Monday, September 3, 2012

Supreme Court Rejects Death Sentence, Found Prosecution Lied, Withheld Vital Evidence


The California Supreme Court on Monday unanimously rejected a 25-year-old death sentence after it was found that the prosecution deliberately lied and withheld vital evidence favorable to the defense during both the guilt and penalty phases of the capital trial of Miguel Angel Bacigalupo who was convicted of the 1983 murders of a San Jose jewelry store owner and his brother.

Bacigalupo, a Peruvian immigrant, had admitted after his arrest on December 1983 that he shot Orestes and Jose Luis Guerrero but he maintained that a Colombian cartel had "contracted" him to do it and had threatened to kill him and his family if he refused.

The lead prosecutor then, Joyce Allegro, who is now a Santa Clara County Superior Court Judge, told the jury that the duress brought about by the alleged threat from a Colombian drug cartel was "a total fabrication" notwithstanding that an investigator for her office, Sandra Williams, had interviewed a confidential informant who admitted driving a Colombian drug kingpin to meet Bacigalupo the night before the crime, presumably to arrange the contract killings.
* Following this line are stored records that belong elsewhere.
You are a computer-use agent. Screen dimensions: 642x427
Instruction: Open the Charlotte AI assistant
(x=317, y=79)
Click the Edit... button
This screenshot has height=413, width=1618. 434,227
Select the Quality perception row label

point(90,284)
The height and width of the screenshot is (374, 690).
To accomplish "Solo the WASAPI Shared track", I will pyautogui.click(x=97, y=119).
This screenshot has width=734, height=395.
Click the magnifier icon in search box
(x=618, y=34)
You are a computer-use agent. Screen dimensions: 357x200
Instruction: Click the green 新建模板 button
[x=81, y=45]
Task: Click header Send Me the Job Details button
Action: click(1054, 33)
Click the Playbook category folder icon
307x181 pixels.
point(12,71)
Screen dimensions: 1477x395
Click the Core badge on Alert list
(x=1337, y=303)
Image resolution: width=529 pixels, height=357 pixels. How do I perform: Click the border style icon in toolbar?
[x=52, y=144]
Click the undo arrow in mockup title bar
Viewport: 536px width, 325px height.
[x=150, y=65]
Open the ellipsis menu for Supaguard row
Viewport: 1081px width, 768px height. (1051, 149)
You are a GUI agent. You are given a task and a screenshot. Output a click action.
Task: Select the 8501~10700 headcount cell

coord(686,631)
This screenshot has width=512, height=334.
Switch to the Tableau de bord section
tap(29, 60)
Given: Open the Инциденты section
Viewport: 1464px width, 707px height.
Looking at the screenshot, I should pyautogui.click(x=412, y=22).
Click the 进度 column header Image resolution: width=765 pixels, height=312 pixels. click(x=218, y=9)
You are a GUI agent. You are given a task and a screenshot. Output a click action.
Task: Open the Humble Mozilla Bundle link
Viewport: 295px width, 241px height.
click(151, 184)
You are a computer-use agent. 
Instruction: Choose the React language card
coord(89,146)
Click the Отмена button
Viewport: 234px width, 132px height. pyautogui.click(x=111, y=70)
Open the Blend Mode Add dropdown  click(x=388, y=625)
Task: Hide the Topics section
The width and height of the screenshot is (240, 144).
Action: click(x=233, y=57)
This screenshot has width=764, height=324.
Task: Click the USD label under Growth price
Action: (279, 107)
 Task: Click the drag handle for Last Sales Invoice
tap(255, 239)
In 2001, the Supreme Court referred Bacigalupo's habeas case to retired Contra Costa County Superior Court Judge Richard Arnason for an evidentiary hearing. Seventeen witnesses were called to testify, including Gail Kesselman, the confidential informant who had once been romantically involved with a Colombian drug kingpin who leased space to one of the murder victims. Kesselman testified that she had told Williams that she drove the kingpin to a meeting with a man who looked like Bacigalupo the night before the killings and that after the killings, the kingpin told her it was "an organized murder" because of "something that happened years ago.” Williams, when her turn came during the hearing, told Arnason that she did not consider Kesselman's testimony reliable.

The evidentiary hearing stretched over three years after which Arnason concluded that Kesselman was telling the truth and that Williams was lying. The retired judge also established  that Williams had instructed Kesselman to deny any knowledge of a contract killing at the 1985 in camera hearing before Judge Read Ambler. Arnoson further states in his report to the Supreme Court that as for Allegro, she "knew about the San Francisco meeting as she testified that she thought information about the meeting had been provided in discovery."

Justice Joyce Kennard who wrote the ruling for a unanimous court concurred with the evidentiary hearing finding that Williams "failed to disclose favorable and material evidence...  without this evidence, the jury likely disregarded as self-serving and implausible petitioner's claims to police that the Colombian Mafia had ordered him to kill the Guerrero brothers, and that his entire family would have been killed had he disobeyed that order.”

Justice Goodwin Liu concurred separately, saying  Arnason's finding that "Williams lied and induced Gale Kesselman to lie at the September 1985 ex parte hearing...that misconduct concealed the very information that would have led Judge Ambler to conclude that Kesselman was a material witness at least for the penalty phase of the trial...Thus, the prosecution did not simply suppress favorable, material evidence. It also affirmatively dissuaded the defense from pursuing a line of inquiry that would have uncovered such evidence."

Bacigalupo is hence officially out of death row. However, Santa Clara County District Attorney Jeff Rosen said he would review the decision and "will then decide whether to retry the penalty phase or simply allow Mr. Bacigalupo to die in prison."